The article “£185,000,000: Is this the cost of delivering COBie UK?” highlighted the issues with the delivery of structured data. The reality is that delivering structured data to meet the Asset Information Requirements identified in the Employers Information Requirements is just one of the problems identified.
Find suitable solutions
There has been a huge expectation placed upon the three letter acronym especially when it finally matures to Level 3. Here the talk is of big data; the internet of things; as well as delivering faster, cheaper buildings. But key to success is the delivery of information that will aid the decision-making process for all those involved. Again the devil is in the detail, and this is where understanding those problems and finding appropriate solutions is paramount. Various research projects have identified similar problems and solutions to these have already been tried and tested.
Identify the best solution
Structured data is key to interoperability, and the issues that presently exist are best resolved by the standardisation of the data formats. The perception that IFC is the only solution has held back the industry for many years, due to the speed of development and lack of supporting funding. While there is a need for IFC to expand, the creation of a standard data dictionary can alleviate the development problems through using product experts and input into IFC; plugging those gaps.
To this end, the Construction Product Association are launching the LEXiCON tool in April. This will be a ‘free to use’ process to allow products to be defined and their data formatted in a unified approach. The CPA appointed BRE in cooperation with Active Plan given their extensive experience in developing the Templater Tool, this being its latest incarnation. At its heart is the provision of a standard data dictionary using Web Service API’s to enable the delivery of the standardised structured data, and remove the construction product data problems that exist.
Implement the best solution
Identifying and implementing the best solution doesn’t just happen. Implementation involves change, and then the people, process and technology blockers come into play. The best solution needs to evaluate the problems and provide implementable solutions. The development of the Templater Tool has followed such a path, and it now provides solutions to problems that many presently do not know exist because they don’t try and read and validate the data they deliver.
To facilitate change, we need to make it easier for people to change than to continue doing what they have previously been doing. This involves standardising process and technology and providing solutions to alleviate those blockers that will be created.
The creation of LEXiCON as a data dictionary holding a data standard does not resolve the problem on its own.
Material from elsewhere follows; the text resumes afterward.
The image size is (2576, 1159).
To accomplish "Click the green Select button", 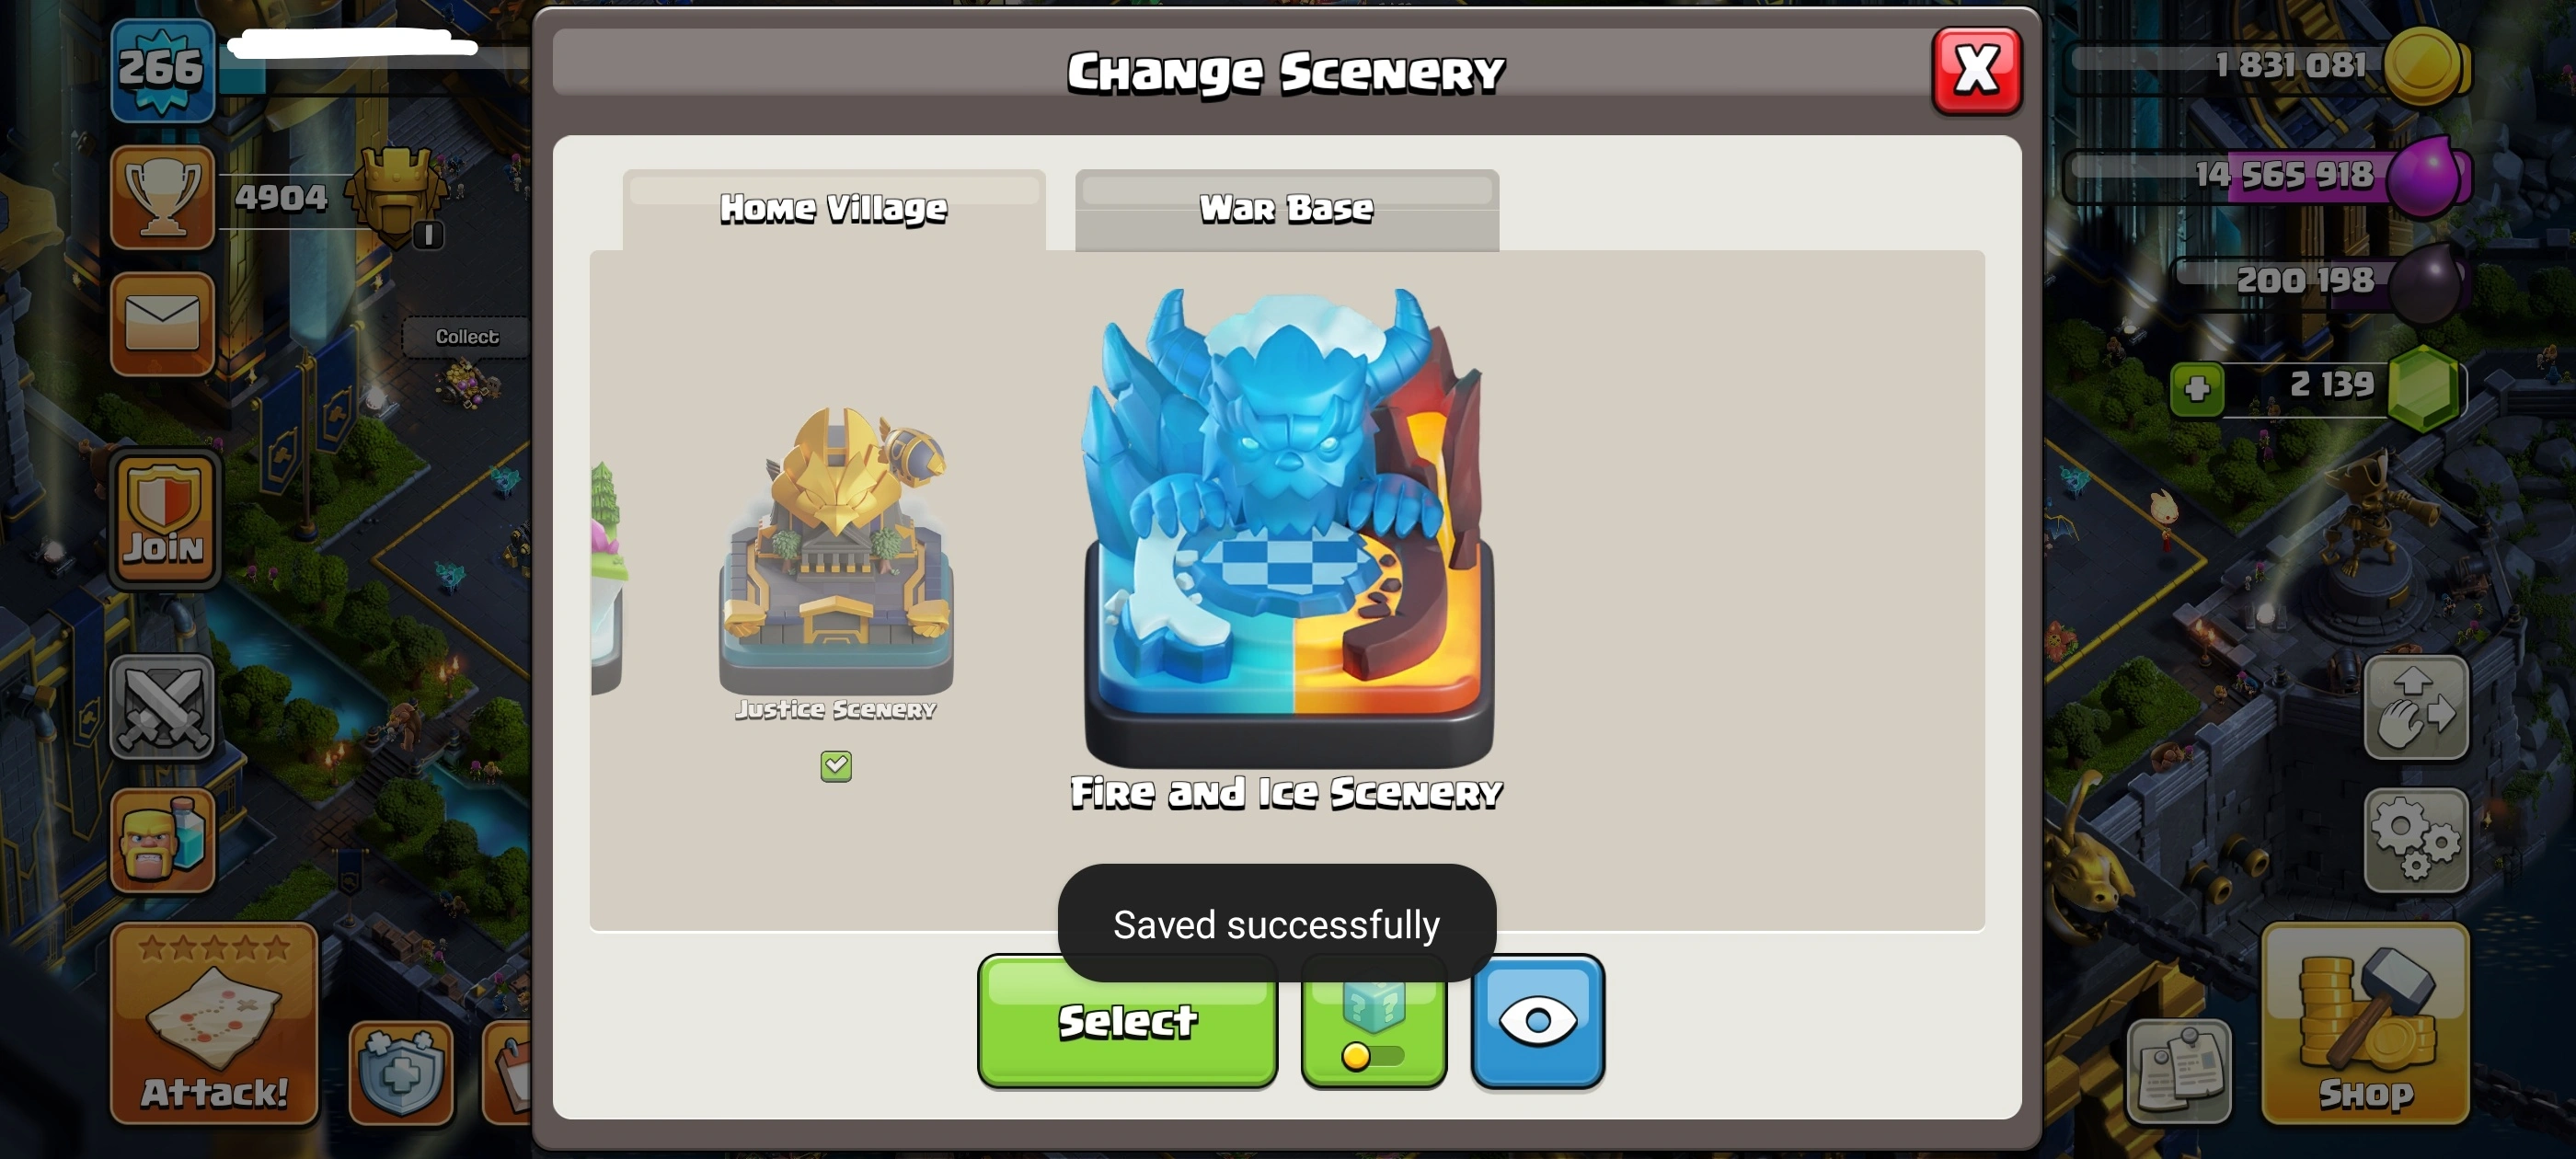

However, it does provide a foundation upon which other tools and solutions can be built which can start to resolve the problem. But what problems is it solving and what does change look like?
Finding the data solution
Amongst the LEXiCON launch events, it will feature at the BRE BIM Prospects conference in April, where various companies will be discussing the problems they have identified and how this new system will improve delivery.
We have now reached a point where the data problem has at least been identified, and solutions are being developed. What is key over the coming years is the ability for further tools and technology to be developed that can impact on the people and process to ensure that positive and sustainable change can be implemented.